For each line below that includes the word "computer", make a copy.

- - -

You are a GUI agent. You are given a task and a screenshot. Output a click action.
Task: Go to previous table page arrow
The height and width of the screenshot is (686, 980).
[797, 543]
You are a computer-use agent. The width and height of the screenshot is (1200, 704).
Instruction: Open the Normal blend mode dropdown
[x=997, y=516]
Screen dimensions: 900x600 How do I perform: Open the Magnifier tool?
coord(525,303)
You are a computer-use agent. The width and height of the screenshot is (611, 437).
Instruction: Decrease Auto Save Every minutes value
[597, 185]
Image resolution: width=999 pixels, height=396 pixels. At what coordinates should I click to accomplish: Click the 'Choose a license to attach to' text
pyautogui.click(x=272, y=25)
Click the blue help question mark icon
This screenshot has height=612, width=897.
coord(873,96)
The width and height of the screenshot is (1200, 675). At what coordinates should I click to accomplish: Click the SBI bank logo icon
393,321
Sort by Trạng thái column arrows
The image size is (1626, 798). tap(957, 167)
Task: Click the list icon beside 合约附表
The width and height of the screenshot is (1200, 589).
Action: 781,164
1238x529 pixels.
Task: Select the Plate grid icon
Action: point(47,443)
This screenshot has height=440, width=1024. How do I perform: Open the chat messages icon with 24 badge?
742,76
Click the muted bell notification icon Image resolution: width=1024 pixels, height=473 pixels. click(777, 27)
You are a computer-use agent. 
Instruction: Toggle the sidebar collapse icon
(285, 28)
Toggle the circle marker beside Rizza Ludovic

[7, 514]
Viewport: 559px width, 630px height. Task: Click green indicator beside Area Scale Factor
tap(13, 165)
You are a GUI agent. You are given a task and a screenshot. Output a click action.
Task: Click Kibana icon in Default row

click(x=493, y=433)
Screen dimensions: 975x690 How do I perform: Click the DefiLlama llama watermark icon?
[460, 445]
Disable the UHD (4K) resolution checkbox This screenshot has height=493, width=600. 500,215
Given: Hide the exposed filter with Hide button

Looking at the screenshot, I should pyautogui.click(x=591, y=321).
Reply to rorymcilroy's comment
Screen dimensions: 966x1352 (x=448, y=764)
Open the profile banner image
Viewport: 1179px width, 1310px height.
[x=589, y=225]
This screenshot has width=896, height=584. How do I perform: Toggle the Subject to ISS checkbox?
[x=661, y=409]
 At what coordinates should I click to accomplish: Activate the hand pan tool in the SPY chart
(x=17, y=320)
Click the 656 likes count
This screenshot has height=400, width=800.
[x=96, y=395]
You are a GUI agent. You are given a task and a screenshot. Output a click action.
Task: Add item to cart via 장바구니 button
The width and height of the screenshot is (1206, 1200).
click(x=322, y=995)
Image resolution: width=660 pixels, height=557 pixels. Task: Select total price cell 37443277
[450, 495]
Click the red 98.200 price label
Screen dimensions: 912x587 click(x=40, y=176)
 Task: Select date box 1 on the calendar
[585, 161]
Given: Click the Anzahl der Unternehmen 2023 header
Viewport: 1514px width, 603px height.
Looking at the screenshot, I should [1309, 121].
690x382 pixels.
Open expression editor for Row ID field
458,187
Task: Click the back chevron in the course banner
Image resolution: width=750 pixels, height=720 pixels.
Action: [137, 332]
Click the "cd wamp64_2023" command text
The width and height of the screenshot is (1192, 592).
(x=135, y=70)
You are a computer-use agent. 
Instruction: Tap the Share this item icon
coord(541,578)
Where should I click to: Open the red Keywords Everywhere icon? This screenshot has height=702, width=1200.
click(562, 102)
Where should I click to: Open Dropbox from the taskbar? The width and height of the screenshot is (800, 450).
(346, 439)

- - -

**Worked solution:**
You are a computer-use agent. The width and height of the screenshot is (1200, 704).
You are a computer-use agent. The width and height of the screenshot is (611, 437).
You are a computer-use agent. 
You are a computer-use agent. 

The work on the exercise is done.